Word and item location data:
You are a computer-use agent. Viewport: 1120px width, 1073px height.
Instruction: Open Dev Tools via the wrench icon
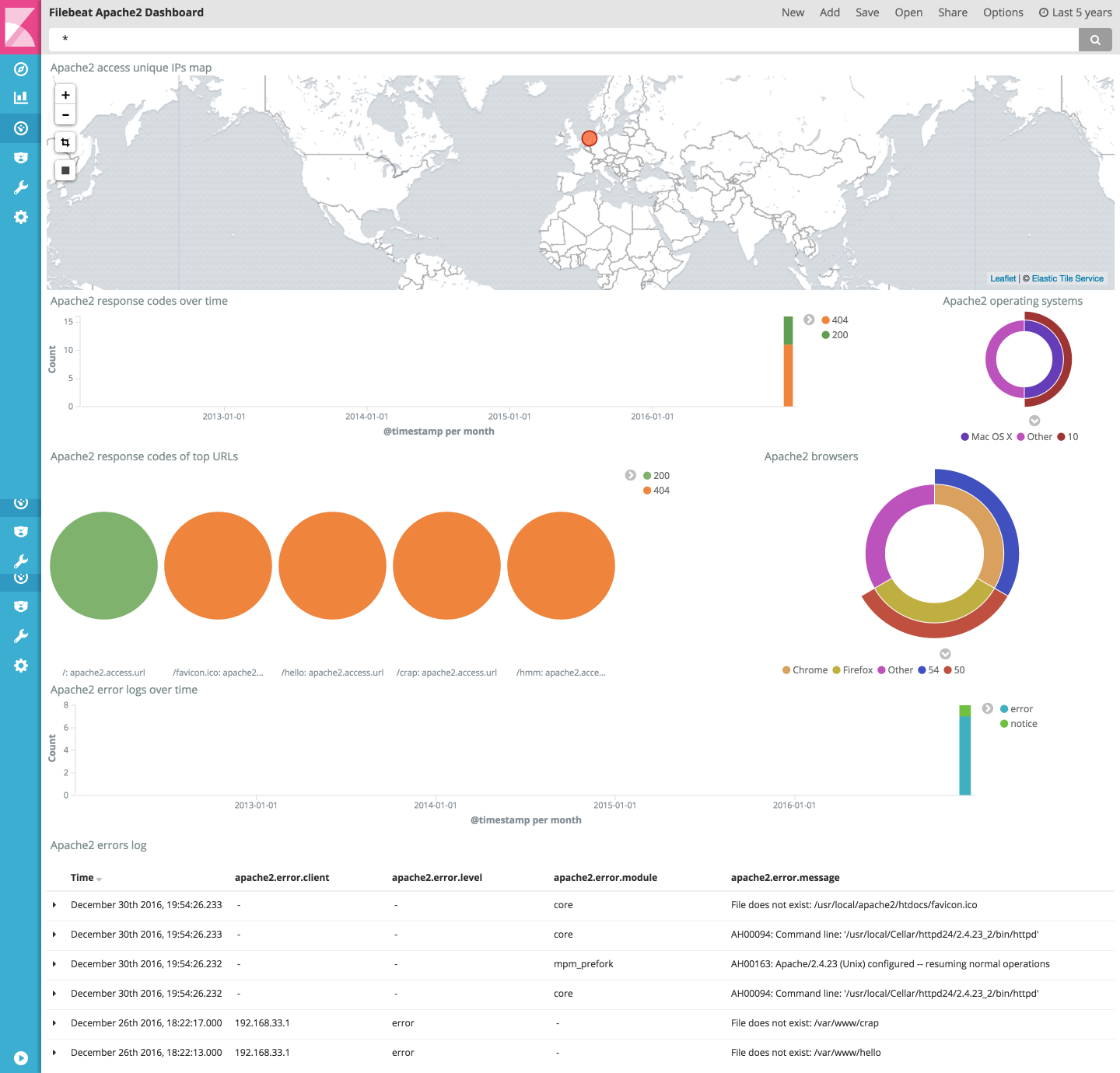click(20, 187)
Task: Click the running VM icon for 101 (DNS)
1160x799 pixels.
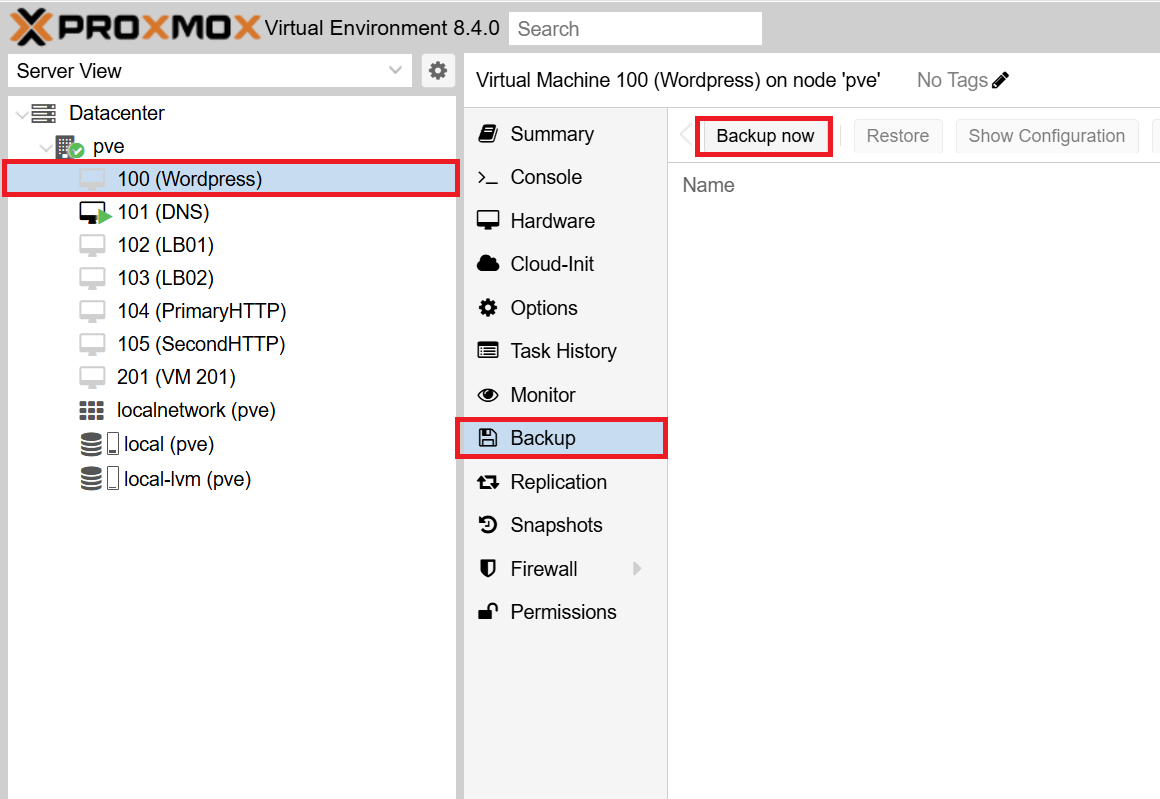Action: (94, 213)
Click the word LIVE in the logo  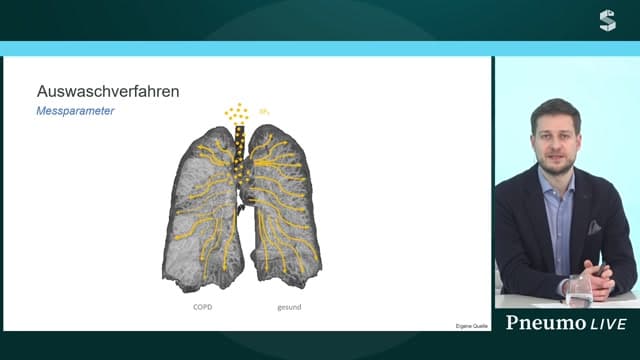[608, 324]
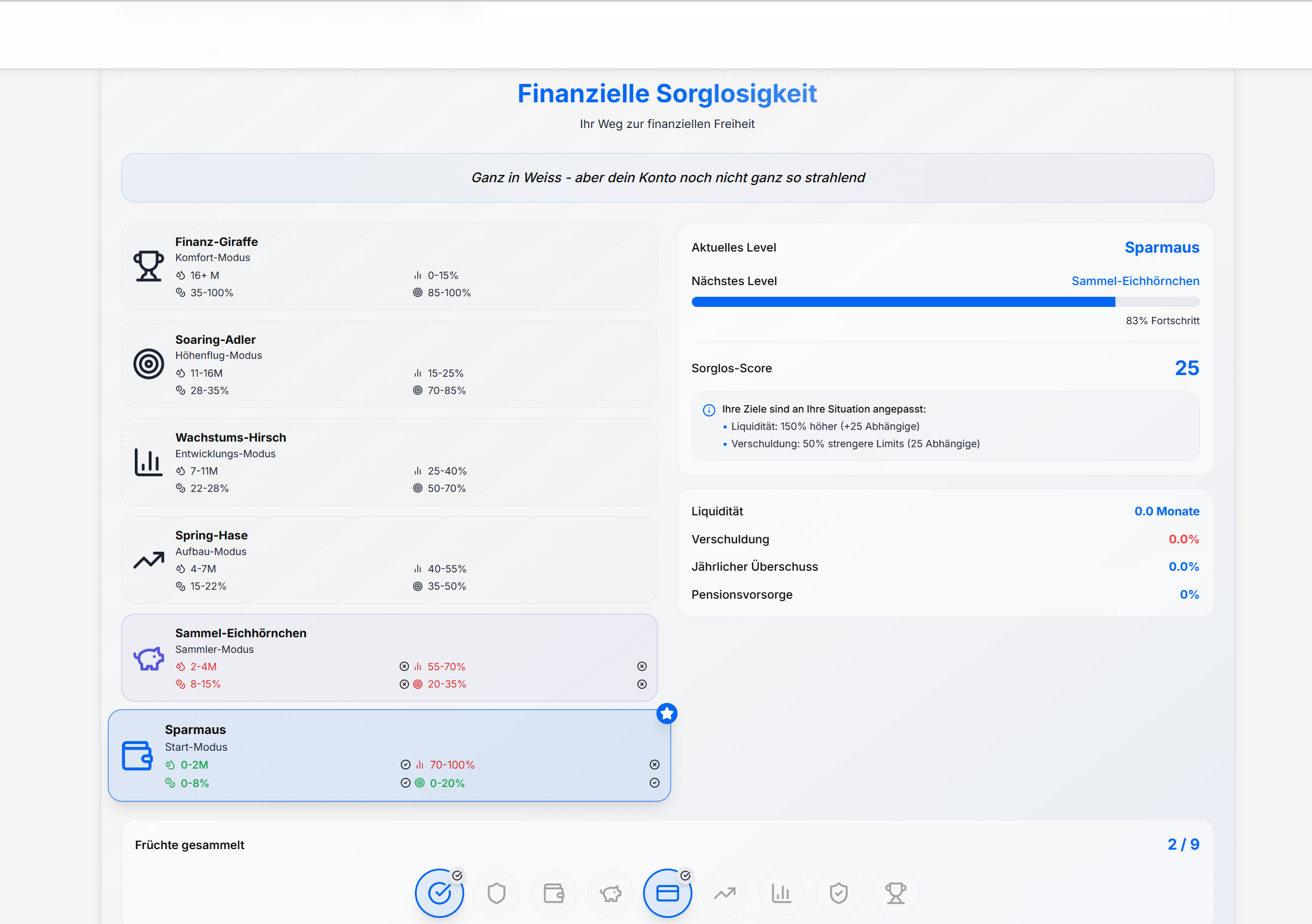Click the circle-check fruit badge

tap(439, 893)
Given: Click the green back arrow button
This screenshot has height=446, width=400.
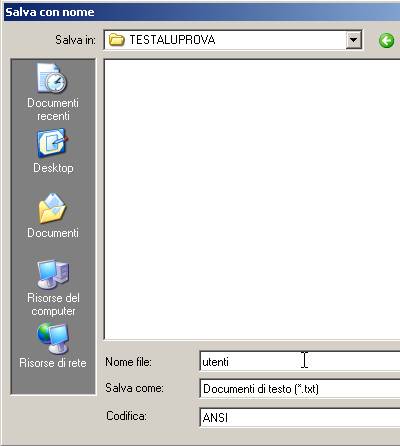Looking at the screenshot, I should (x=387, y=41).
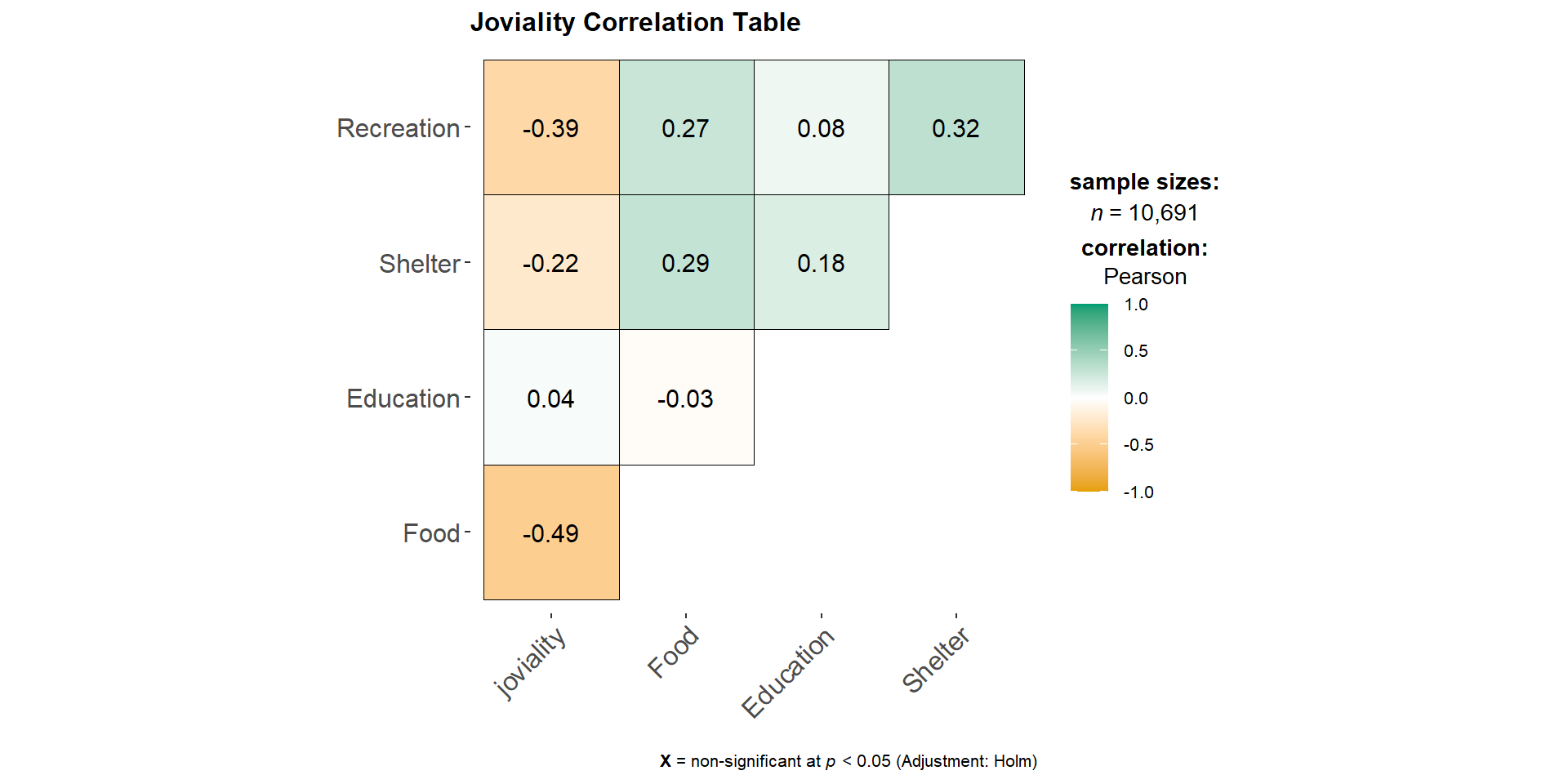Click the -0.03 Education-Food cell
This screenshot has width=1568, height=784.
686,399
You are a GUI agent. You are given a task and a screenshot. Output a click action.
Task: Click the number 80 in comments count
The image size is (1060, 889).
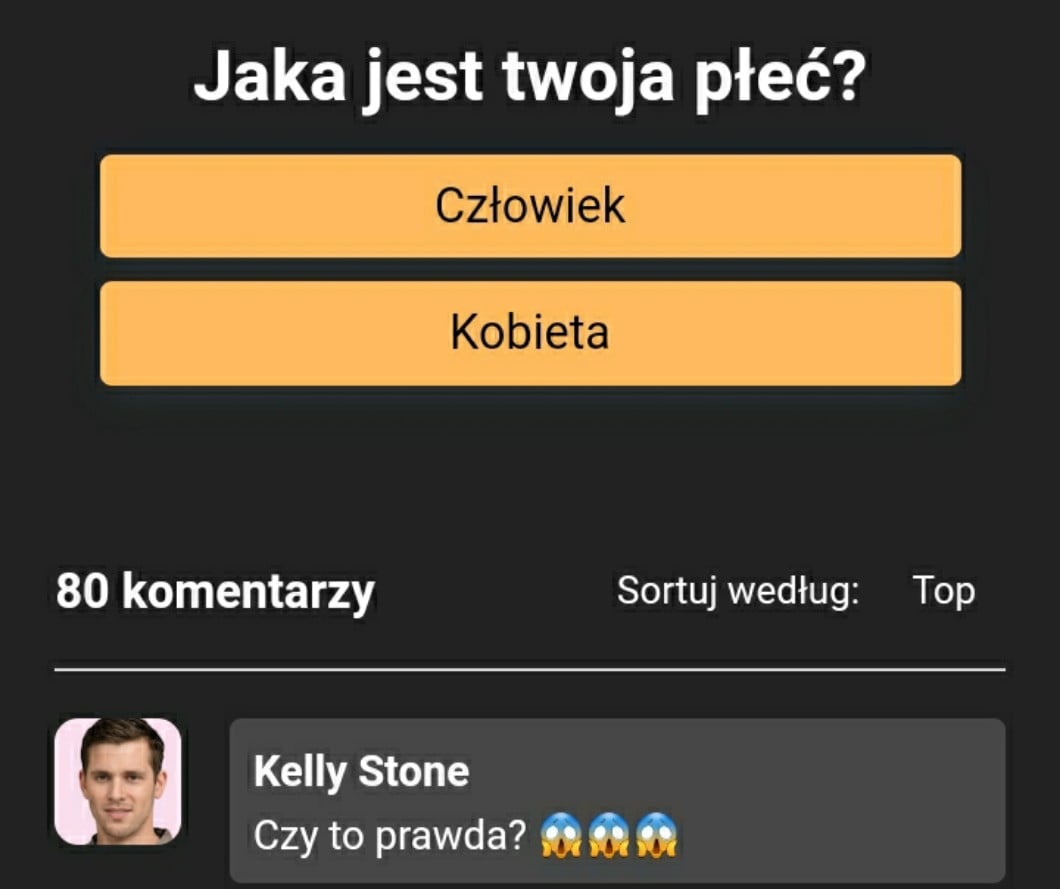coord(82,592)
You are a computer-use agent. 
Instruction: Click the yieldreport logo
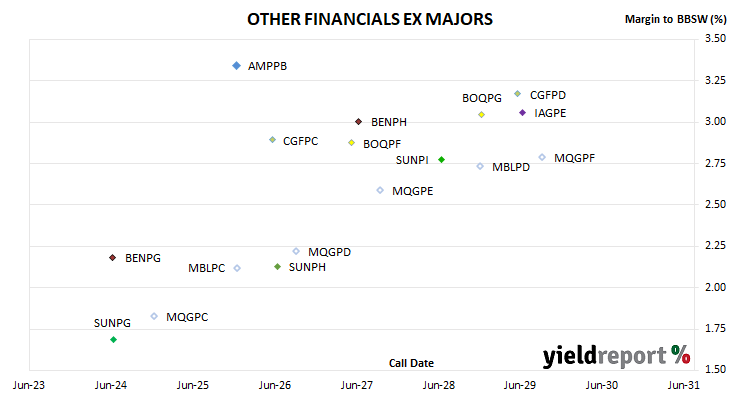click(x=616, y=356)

**Exercise directions**
Repeat the lines of the items above, starting with the line that contains "You are a GUI" and continuing through the end of the items, with both ends included. Leave the pictures out of your answer.

**Correct answer**
You are a GUI agent. You are given a task and a screenshot. Output a click action.
Task: Click the number 80 in comments count
The image size is (1060, 889).
coord(82,592)
You are a computer-use agent. 
Instruction: Click the yieldreport logo
click(x=616, y=356)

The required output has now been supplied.